- [EXERCISE]: Locate, in the data below, the line that contains "zastřihovače, (50, 2506)" and the line that contains "The BRRRR Method"; reproduce exactly those two lines and every line between them, nothing more.

--- START ---

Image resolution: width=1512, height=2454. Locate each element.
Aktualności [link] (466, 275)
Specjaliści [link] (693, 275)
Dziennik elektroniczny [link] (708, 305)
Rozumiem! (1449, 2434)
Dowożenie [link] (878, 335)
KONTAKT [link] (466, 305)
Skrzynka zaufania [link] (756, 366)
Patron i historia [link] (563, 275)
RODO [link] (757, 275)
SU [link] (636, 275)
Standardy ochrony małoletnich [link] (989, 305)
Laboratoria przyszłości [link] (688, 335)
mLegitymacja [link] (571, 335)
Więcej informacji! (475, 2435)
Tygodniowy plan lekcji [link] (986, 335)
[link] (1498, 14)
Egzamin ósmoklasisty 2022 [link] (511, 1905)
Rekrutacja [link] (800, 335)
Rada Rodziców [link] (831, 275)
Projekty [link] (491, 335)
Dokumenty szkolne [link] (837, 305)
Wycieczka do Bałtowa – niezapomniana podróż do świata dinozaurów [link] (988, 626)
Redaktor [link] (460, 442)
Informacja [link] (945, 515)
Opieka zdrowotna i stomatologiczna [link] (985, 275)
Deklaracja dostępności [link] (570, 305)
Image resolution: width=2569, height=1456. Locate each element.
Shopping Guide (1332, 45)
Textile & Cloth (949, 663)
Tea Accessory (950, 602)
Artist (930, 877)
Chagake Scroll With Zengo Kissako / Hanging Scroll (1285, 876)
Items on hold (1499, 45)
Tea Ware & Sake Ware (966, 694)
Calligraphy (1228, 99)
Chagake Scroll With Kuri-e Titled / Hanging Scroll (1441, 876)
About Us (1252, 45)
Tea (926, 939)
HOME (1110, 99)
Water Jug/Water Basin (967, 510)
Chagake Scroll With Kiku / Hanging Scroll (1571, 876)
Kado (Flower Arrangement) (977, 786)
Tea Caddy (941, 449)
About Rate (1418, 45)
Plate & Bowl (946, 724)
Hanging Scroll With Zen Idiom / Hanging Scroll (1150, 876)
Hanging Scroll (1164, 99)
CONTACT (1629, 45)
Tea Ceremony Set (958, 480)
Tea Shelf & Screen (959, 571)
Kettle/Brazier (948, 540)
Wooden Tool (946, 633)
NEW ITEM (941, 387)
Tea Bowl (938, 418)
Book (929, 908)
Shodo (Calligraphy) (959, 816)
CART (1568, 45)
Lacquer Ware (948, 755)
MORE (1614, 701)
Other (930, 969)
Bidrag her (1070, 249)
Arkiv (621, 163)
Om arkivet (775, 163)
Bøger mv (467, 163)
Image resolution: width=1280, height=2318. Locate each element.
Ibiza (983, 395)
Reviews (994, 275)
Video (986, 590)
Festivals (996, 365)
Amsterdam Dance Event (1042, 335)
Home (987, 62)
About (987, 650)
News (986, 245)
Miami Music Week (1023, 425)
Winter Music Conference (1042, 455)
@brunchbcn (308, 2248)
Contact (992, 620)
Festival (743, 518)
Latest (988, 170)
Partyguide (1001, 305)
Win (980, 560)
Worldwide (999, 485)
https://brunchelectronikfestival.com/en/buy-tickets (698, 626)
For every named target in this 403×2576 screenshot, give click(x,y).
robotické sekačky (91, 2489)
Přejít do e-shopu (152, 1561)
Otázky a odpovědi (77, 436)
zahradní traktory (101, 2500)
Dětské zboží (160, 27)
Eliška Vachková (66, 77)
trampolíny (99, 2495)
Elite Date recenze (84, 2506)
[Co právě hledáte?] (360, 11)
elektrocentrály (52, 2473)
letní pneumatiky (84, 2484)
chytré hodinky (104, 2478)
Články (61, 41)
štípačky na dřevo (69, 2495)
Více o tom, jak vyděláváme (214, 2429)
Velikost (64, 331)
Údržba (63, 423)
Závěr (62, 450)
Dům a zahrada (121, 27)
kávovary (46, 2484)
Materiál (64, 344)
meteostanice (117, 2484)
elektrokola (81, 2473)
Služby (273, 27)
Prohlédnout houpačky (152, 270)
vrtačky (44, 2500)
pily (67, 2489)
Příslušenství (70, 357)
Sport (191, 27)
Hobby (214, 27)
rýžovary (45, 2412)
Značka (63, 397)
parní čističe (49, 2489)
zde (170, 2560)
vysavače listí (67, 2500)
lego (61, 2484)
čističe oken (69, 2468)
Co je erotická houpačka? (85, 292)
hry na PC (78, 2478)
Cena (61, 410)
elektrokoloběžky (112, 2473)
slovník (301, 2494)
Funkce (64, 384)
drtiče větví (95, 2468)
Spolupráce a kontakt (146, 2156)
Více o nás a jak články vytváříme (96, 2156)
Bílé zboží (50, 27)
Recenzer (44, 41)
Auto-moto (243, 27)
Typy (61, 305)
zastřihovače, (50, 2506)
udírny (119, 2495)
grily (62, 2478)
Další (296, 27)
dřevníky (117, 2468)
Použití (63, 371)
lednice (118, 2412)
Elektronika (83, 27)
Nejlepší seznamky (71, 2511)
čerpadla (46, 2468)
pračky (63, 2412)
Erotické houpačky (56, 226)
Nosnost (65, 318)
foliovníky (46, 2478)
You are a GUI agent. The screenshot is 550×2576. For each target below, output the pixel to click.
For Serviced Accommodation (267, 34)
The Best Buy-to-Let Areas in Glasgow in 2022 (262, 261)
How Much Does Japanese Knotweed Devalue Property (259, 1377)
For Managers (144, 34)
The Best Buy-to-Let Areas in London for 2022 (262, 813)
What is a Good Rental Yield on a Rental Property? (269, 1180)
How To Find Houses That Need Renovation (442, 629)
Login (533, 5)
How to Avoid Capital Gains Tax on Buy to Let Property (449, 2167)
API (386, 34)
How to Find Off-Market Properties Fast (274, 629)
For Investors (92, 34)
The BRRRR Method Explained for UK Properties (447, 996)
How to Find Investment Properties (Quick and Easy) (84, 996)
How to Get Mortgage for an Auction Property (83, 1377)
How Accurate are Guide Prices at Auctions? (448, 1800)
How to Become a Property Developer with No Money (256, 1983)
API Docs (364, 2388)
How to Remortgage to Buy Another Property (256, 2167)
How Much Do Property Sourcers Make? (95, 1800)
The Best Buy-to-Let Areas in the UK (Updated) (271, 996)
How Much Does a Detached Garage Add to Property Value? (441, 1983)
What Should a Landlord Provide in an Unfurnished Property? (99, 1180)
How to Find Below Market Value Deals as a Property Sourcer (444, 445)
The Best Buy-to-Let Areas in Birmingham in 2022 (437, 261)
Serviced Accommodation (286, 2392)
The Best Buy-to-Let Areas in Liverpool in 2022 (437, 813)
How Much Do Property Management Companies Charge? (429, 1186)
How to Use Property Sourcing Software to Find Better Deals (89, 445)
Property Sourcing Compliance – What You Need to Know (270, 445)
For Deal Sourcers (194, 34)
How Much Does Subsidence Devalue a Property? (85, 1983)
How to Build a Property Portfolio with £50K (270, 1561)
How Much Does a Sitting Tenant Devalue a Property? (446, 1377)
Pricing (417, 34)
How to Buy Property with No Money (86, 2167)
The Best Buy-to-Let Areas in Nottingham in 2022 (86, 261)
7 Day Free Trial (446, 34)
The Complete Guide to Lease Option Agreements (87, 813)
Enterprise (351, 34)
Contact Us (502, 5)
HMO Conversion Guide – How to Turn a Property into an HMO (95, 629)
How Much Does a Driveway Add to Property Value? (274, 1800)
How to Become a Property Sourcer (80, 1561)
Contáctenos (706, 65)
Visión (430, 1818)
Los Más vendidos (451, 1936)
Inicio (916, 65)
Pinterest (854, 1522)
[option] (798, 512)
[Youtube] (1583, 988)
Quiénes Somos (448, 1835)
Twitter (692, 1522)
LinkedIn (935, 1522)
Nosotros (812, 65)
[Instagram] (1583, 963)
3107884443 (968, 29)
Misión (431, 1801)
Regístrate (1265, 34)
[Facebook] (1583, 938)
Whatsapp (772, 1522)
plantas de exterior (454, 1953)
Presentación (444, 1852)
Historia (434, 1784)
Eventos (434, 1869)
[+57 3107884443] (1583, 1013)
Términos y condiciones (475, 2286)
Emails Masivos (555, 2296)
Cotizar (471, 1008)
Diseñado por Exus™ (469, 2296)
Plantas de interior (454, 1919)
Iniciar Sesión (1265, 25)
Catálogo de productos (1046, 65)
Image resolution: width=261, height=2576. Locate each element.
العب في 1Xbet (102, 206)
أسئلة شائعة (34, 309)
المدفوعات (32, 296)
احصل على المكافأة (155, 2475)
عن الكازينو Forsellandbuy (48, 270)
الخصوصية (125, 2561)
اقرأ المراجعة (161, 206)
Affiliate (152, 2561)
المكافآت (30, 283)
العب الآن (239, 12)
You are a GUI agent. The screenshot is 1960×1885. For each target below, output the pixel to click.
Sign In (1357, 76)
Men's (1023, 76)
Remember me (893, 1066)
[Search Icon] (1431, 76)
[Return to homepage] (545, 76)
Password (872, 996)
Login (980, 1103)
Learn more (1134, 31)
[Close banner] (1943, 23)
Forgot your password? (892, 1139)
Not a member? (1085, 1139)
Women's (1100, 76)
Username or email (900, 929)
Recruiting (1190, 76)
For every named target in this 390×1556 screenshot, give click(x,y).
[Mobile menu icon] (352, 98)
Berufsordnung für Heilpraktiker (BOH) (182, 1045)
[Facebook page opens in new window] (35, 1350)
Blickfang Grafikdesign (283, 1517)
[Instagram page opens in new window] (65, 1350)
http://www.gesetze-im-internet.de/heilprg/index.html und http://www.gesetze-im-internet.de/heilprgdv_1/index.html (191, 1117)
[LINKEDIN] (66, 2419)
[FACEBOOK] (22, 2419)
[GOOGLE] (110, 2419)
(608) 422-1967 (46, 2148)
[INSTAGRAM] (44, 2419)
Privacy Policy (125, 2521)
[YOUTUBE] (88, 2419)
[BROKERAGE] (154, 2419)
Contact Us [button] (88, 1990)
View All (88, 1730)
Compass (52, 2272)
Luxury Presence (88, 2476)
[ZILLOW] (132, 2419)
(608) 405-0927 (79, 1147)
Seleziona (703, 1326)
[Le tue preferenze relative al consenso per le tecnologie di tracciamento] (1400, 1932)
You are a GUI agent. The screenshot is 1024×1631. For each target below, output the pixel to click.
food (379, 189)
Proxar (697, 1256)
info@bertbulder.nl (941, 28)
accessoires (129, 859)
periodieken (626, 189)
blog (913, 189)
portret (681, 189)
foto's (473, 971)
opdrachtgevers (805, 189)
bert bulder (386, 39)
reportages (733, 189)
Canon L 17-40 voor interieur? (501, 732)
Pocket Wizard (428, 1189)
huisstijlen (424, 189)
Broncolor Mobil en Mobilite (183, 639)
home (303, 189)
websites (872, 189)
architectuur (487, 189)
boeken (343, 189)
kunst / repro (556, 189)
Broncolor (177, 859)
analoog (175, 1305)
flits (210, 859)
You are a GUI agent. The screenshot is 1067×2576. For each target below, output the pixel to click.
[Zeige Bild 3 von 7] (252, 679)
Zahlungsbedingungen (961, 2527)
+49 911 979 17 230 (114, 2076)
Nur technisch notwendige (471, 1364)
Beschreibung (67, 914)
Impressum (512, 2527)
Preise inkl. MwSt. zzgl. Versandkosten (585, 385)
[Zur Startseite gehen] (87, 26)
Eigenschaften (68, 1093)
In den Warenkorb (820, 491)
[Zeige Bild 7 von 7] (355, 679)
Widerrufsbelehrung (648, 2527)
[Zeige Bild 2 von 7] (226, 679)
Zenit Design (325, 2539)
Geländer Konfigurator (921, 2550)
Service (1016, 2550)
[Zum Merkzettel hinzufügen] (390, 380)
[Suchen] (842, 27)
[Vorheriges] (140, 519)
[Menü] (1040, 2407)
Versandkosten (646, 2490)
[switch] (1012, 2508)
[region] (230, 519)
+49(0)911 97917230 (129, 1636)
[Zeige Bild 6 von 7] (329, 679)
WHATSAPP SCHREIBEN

--- END ---

- [YOUR RESPONSE]:
zastřihovače, (50, 2506)
udírny (119, 2495)
grily (62, 2478)
Další (296, 27)
dřevníky (117, 2468)
Použití (63, 371)
lednice (118, 2412)
Elektronika (83, 27)
Nejlepší seznamky (71, 2511)
čerpadla (46, 2468)
pračky (63, 2412)
Erotické houpačky (56, 226)
Nosnost (65, 318)
foliovníky (46, 2478)
You are a GUI agent. The screenshot is 550×2576. For each target below, output the pixel to click.
For Serviced Accommodation (267, 34)
The Best Buy-to-Let Areas in Glasgow in 2022 (262, 261)
How Much Does Japanese Knotweed Devalue Property (259, 1377)
For Managers (144, 34)
The Best Buy-to-Let Areas in London for 2022 (262, 813)
What is a Good Rental Yield on a Rental Property? (269, 1180)
How To Find Houses That Need Renovation (442, 629)
Login (533, 5)
How to Avoid Capital Gains Tax on Buy to Let Property (449, 2167)
API (386, 34)
How to Find Off-Market Properties Fast (274, 629)
For Investors (92, 34)
The BRRRR Method Explained for UK Properties (447, 996)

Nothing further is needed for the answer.